We conducted a critical interpretive synthesis of qualitative data from trial participants and surrogate decision-makers related to the experience of participating in a clinical research study when suffering from a life-threatening illness. A scoping review informed a systematic review of published data. We searched research databases and reviewed papers for inclusion. Primary data and interpretations of data were extracted from each paper. Data were analysed using reciprocal translational analysis, refutational synthesis, and lines of argument synthesis to develop a synthetic construct.

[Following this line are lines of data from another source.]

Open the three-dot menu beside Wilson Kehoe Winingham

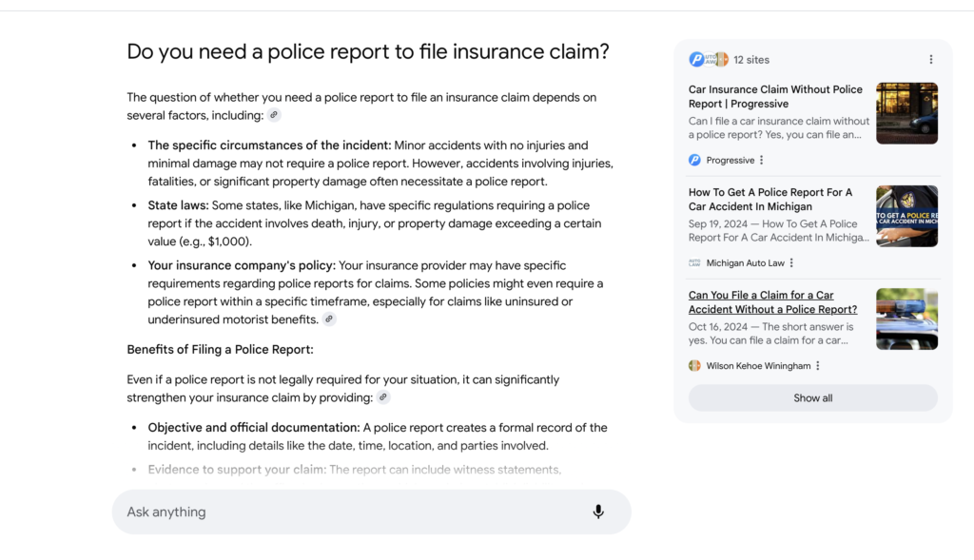tap(816, 365)
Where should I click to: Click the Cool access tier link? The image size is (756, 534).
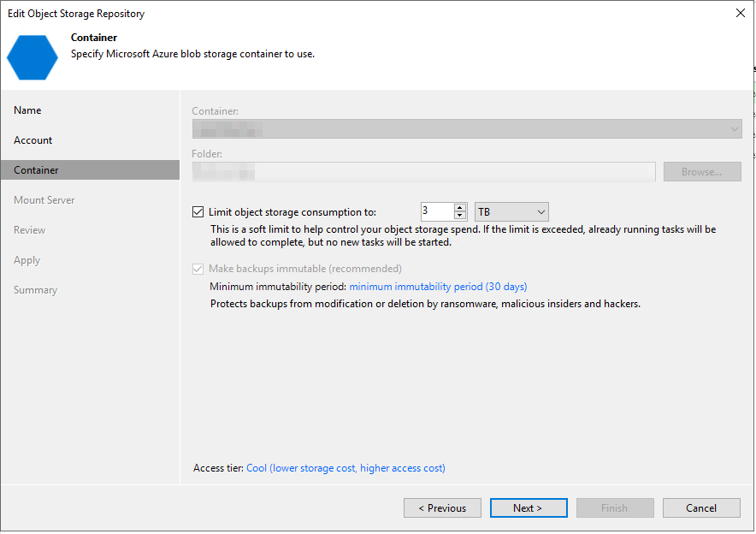point(346,468)
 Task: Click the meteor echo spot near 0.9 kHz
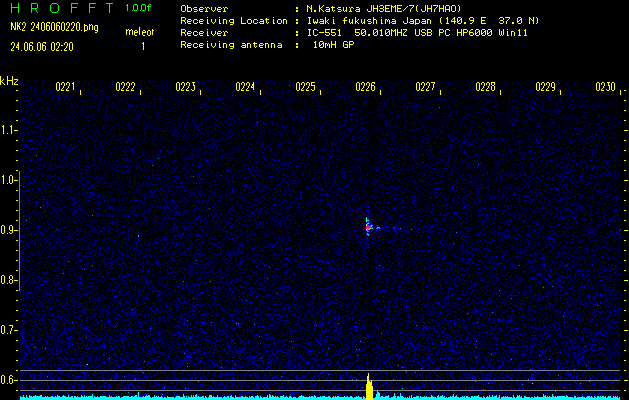pos(368,227)
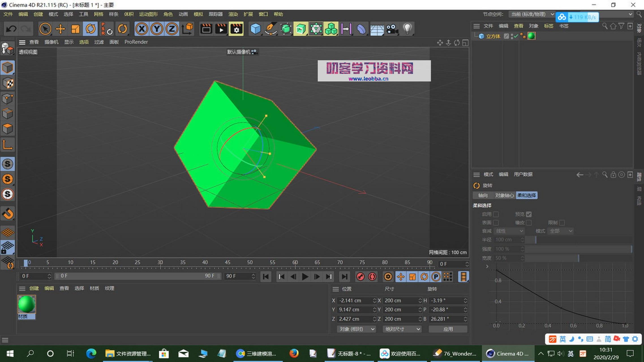Click the green 材质 material thumbnail
644x362 pixels.
(26, 305)
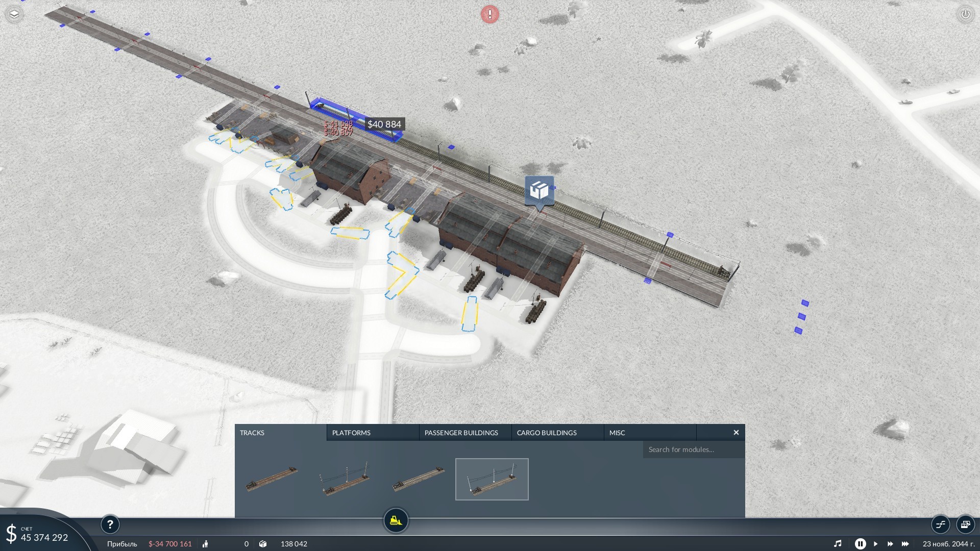Select the first standard track module thumbnail

(x=272, y=479)
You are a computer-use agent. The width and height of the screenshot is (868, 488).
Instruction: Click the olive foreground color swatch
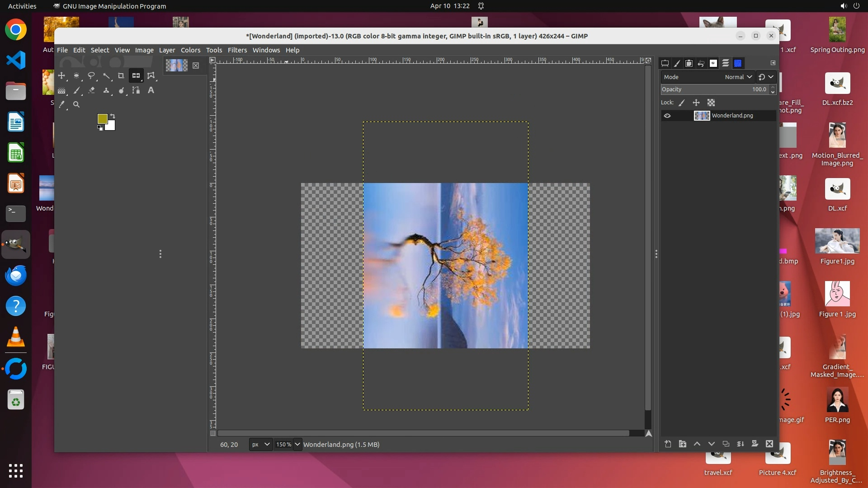(x=102, y=118)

Twenty-two papers were included. Most individuals had no previous knowledge or experience with clinical research. Individuals making decisions were directly experiencing or witness to an unfolding emergency which came with a myriad of physical and psychological symptoms. It was difficult to differentiate clinical research and routine care, and understanding of core concepts around research, particularly randomisation and equipoise, was limited. We found that this led to an underestimation of risk, an overestimation of benefit, and an expectation of being allocated to the intervention arm. The decision-making process was heavily influenced by trust in the research team. Individuals suggested that abbreviated information, presented in different ways and continuously throughout the research process, would have increased knowledge and satisfaction with the research process.

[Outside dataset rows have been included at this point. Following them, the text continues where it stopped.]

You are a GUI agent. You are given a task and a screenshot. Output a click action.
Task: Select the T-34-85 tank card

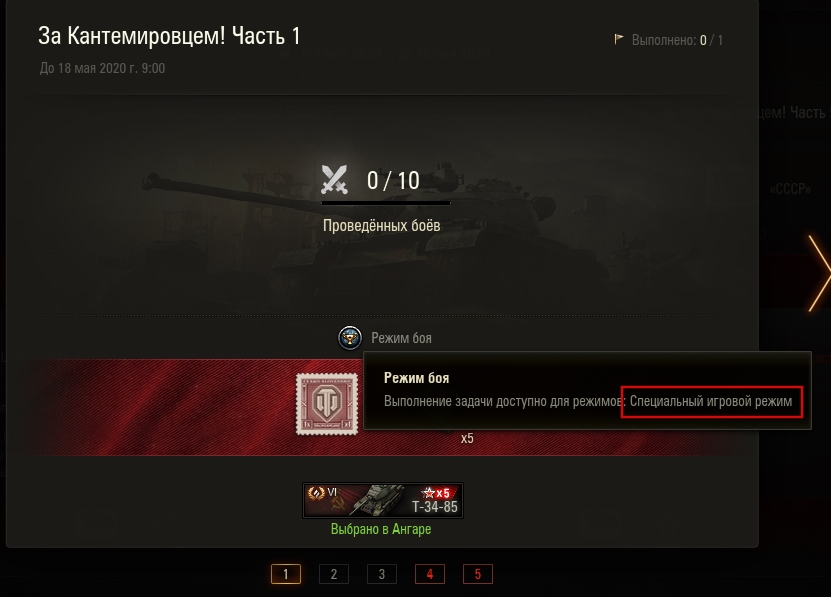[x=383, y=501]
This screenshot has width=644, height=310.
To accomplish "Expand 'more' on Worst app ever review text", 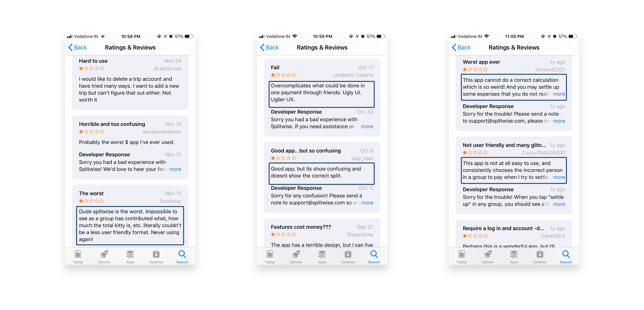I will tap(559, 94).
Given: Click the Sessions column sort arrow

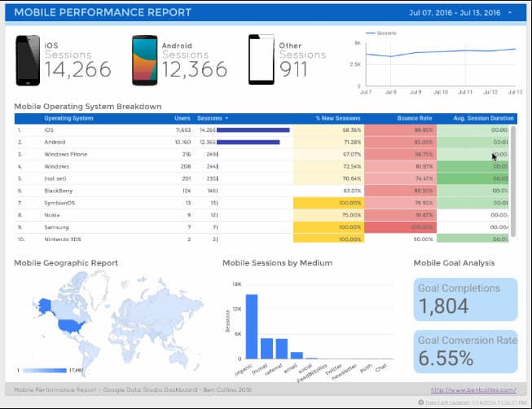Looking at the screenshot, I should pyautogui.click(x=227, y=119).
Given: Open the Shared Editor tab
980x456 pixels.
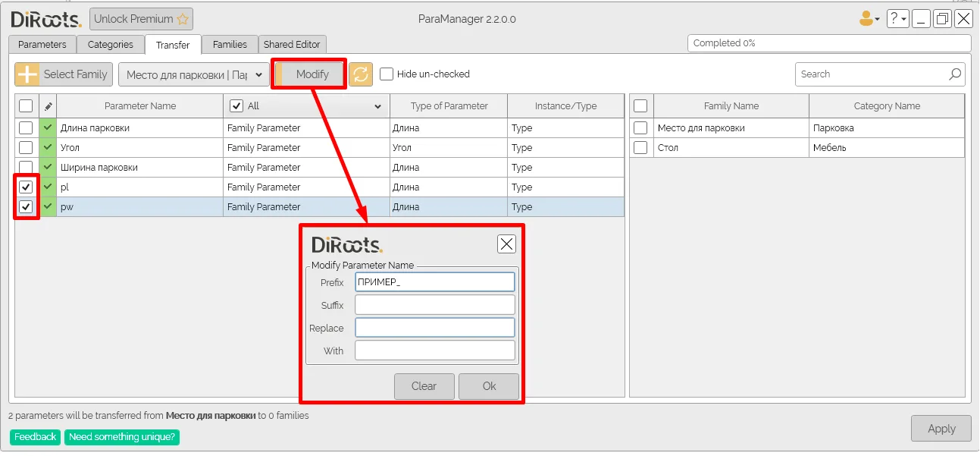Looking at the screenshot, I should pyautogui.click(x=293, y=45).
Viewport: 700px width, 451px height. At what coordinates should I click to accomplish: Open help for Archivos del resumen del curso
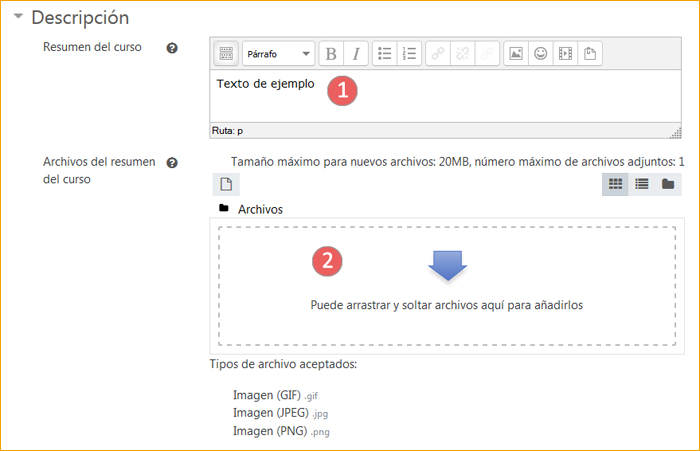[x=172, y=162]
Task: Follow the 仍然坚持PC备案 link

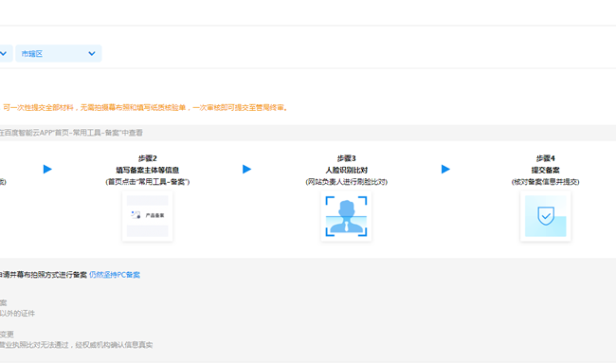Action: click(115, 275)
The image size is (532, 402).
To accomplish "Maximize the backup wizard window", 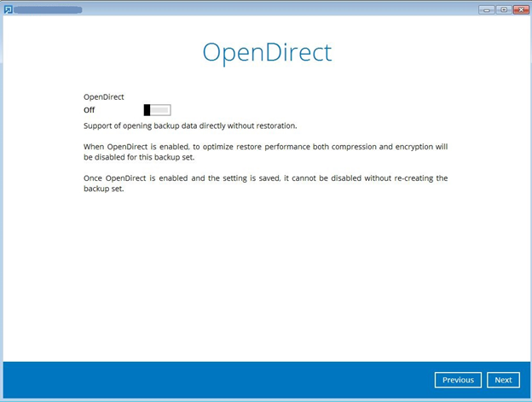I will pos(502,9).
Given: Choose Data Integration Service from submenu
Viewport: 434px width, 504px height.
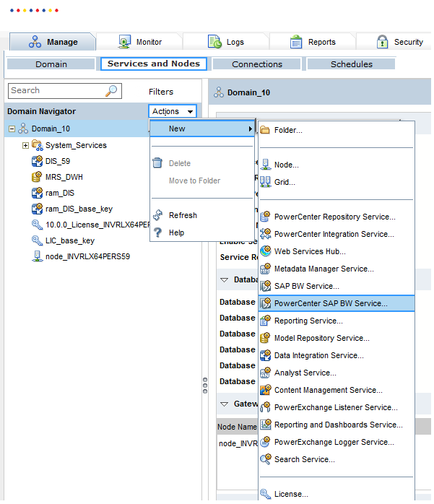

Individuals suffering from a life-threatening illness who are being invited to participate in clinical research need to be managed in a way that adapts to the severity of their illness and there is a need to tailor research processes, including informed consent, accordingly. We provide suggestions for further research and implementation work around research participation for individuals suffering from a life-threatening illness.
PROSPERO CRD42020207296.
对危及生命的疾病进行研究至关重要,这些疾病需要紧急住院治疗。这组患者的独特之处在于,当他们在研究中被接触、登记和随访时,他们正在经历一场正在展开的紧急情况。我们旨在综合来自试验参与者和替代决策人的定性数据,以加深我们的理解,并为危及生命的疾病的未来临床试验的设计和实施提供信息。
我们对来自试验参与者和替代决策人关于在患有危及生命的疾病时参与临床研究的经验的定性数据进行了批判性解释性综合。范围综述为已发表数据的系统综述提供了信息。我们搜索了研究数据库并审查了纳入的论文。从每篇论文中提取主要数据和对数据的解释。使用相互翻译分析、反驳性综合和论证线综合来分析数据,以开发综合结构。

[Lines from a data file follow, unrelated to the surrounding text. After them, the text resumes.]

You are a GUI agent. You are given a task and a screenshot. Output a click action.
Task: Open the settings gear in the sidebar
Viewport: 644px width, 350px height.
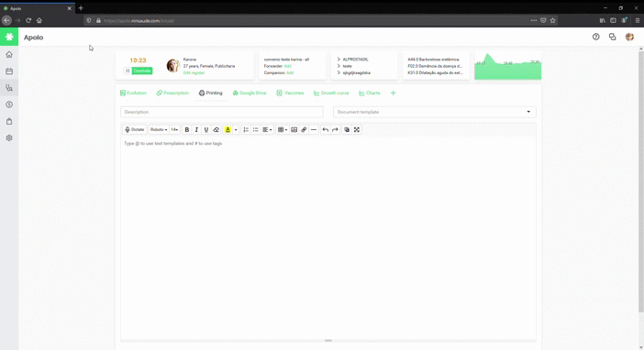pos(9,138)
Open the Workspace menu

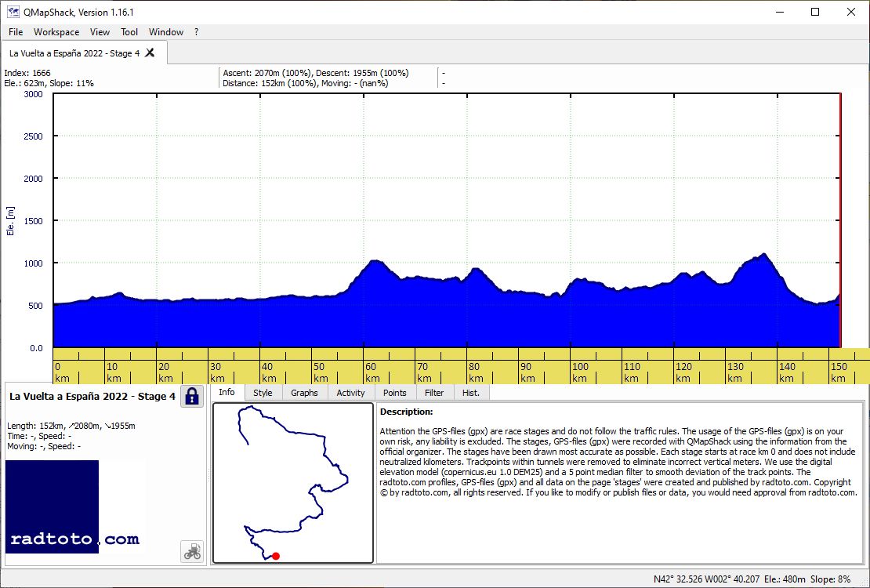[x=56, y=31]
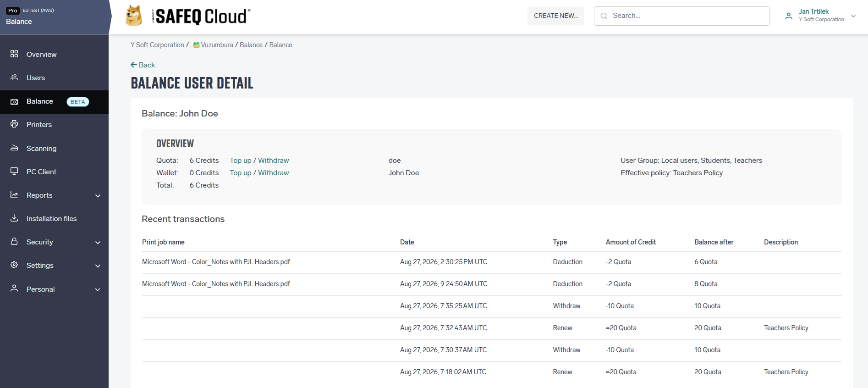Click the Printers printer icon
The image size is (868, 388).
[14, 124]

共纳入 22 篇论文。大多数人以前没有临床研究方面的知识或经验。做出决策的人直接经历或目睹了一场正在展开的紧急情况,伴随着许多身体和心理症状。很难区分临床研究和常规护理,对研究的核心概念,特别是随机化和均衡,的理解有限。我们发现这导致了对风险的低估、对益处的高估以及对被分配到干预组的期望。决策过程受到对研究团队信任的极大影响。个人建议,通过在研究过程中以不同的方式和不断提供简短信息,会增加对研究过程的了解和满意度。
正在邀请参与临床研究的患有危及生命的疾病的个人需要以适应其疾病严重程度的方式进行管理,并且需要相应地调整研究过程,包括知情同意。我们为围绕患有危及生命的疾病的个人的研究参与进行进一步研究和实施工作提供了建议。
PROSPERO CRD42020207296。